YOUR INSTRUCTIONS: Edit the Theranos settlement article's stretch from "It’s unclear whether" through "a security guard." by replacing "ABC News" with "ABC", and give that stretch again.

[Opening PASSAGE SHOWN section]

Theranos founder Elizabeth Holmes settles with SEC in alleged 'elaborate, years-long fraud'

"The company is pleased to be bringing this matter to a close."

Elizabeth Holmes -- the Stanford University dropout once hailed as the youngest self-made female billionaire who promised to revolutionize the health care industry -- has reached a settlement with the U.S. Securities and Exchange Commission (SEC) after the regulatory agency had charged her with "massive fraud.”

“Theranos Inc. announced today that the company and its CEO, Elizabeth Holmes, have resolved a previously disclosed investigation by the U.S. Securities and Exchange Commission (SEC) into the offer and sale of Theranos securities from 2013 to 2015,” her company said in a statement Wednesday.

As part of the settlement, Holmes, 34, will pay a $500,000 fine. She has also agreed not to serve as a director or officer at any publicly traded company for the next 10 years and must return her $18.9 million shares of stock. Neither she nor Theranos has admitted any wrongdoing.

“The Theranos story is an important lesson for Silicon Valley,” Jina Choi, director of the SEC’s San Francisco regional office, said in a statement. “Innovators who seek to revolutionize and disrupt an industry must tell investors the truth about what their technology can do today, not just what they hope it might do someday.”

The SEC said in a statement, "The settlements with Theranos and Holmes are subject to court approval. Theranos and Holmes neither admitted nor denied the allegations in the SEC’s complaint.”

Theranos’ independent directors said in a statement Wednesday, “The company is pleased to be bringing this matter to a close and looks forward to advancing its technology.”

Meanwhile, the regulatory agency has filed a separate lawsuit against Balwani, 52, who left the company in 2016, saying in its statement, the “SEC will litigate its claims against Balwani in federal district court in the Northern District of California.”

It’s unclear whether the SEC will reach a settlement with Balwani but his attorney Jeffrey Coopersmith issued a statement pushing back against the allegations, saying his client “accurately represented Theranos to investors to the best of his ability. He believed in the potential and mission of the company and its technology to promote transparency and benefit people by empowering them with access to their own health care information at a low cost.”

As for Holmes, Phyllis Gardner, a Stanford professor of medicine who spoke to ABC News last summer, recalled her coming in as a 19-year-old student in search of a mentor. Gardner said she remembers Holmes as someone who "loves attention" and who "really plays up to power."

ABC News visited the Theranos headquarters in Silicon Valley last summer. The building appeared mostly empty and ABC News was asked to leave the property by a security guard.

Back then, former Theranos employee Erika Cheung recalled an environment of unprecedented secrecy.

“I have not experienced anything, anything like working at Theranos," Cheung said. “And the level of secrecy and the amount of hiding that goes on.”

She prefaced her letter by stating, "I’ve been nervous to send or even write this letter. Theranos takes confidentially and secrecy to an extreme level that has always made me scared to say anything."

Cheung's complaint was referenced in her deposition from a separate lawsuit investors brought against Theranos last year, which was settled for an undisclosed amount, despite the company’s being “confident that we would have prevailed at trial,” according to a May 2017 statement.

[Closing PASSAGE SHOWN section]
[Opening DATA EXTRACT section]

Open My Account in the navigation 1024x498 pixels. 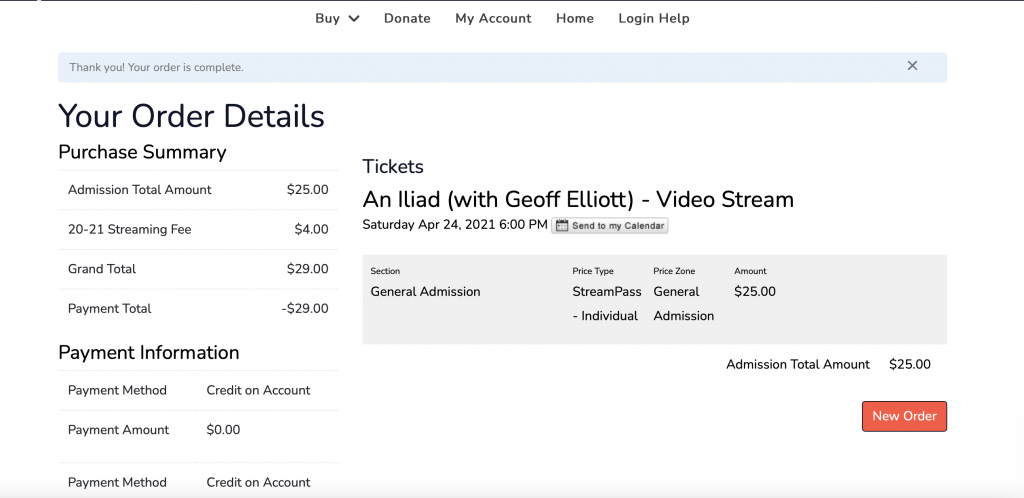tap(493, 18)
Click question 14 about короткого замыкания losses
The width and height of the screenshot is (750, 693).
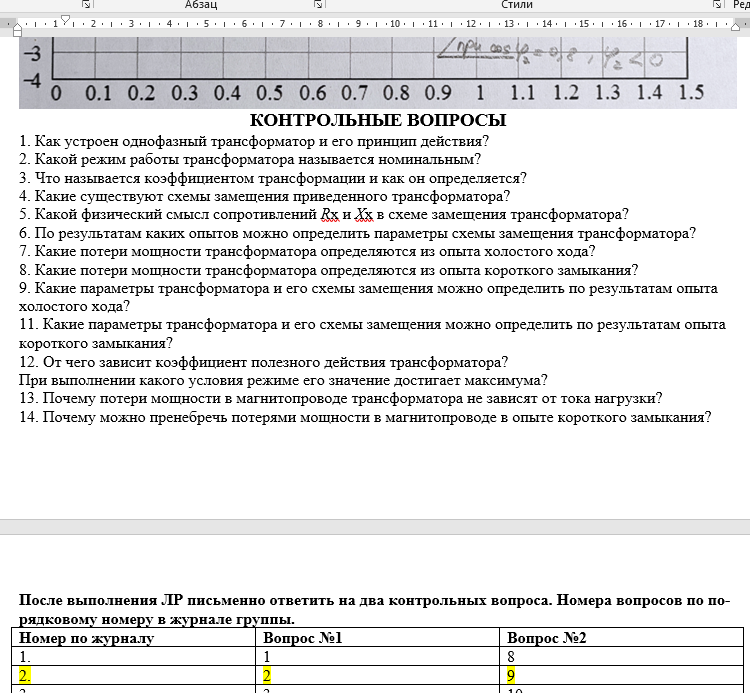coord(365,417)
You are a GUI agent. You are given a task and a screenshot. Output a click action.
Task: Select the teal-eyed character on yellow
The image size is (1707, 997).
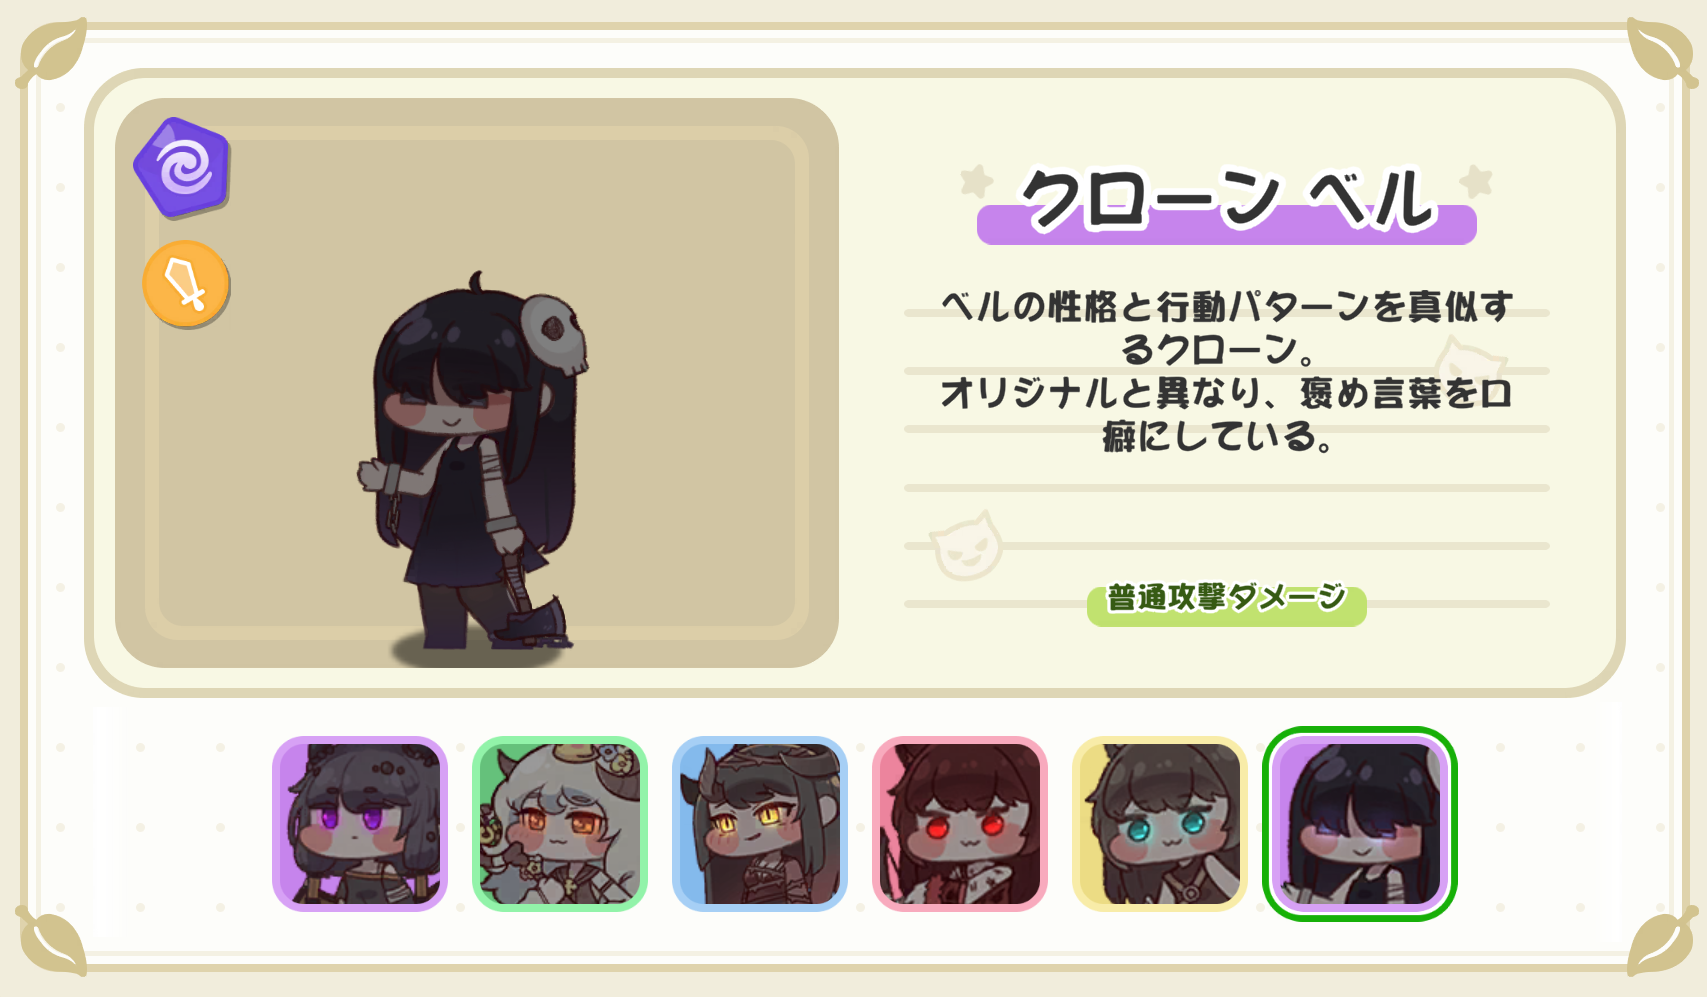click(x=1160, y=824)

[Closing DATA EXTRACT section]

YOUR RESPONSE:
It’s unclear whether the SEC will reach a settlement with Balwani but his attorney Jeffrey Coopersmith issued a statement pushing back against the allegations, saying his client “accurately represented Theranos to investors to the best of his ability. He believed in the potential and mission of the company and its technology to promote transparency and benefit people by empowering them with access to their own health care information at a low cost.”

As for Holmes, Phyllis Gardner, a Stanford professor of medicine who spoke to ABC last summer, recalled her coming in as a 19-year-old student in search of a mentor. Gardner said she remembers Holmes as someone who "loves attention" and who "really plays up to power."

ABC visited the Theranos headquarters in Silicon Valley last summer. The building appeared mostly empty and ABC was asked to leave the property by a security guard.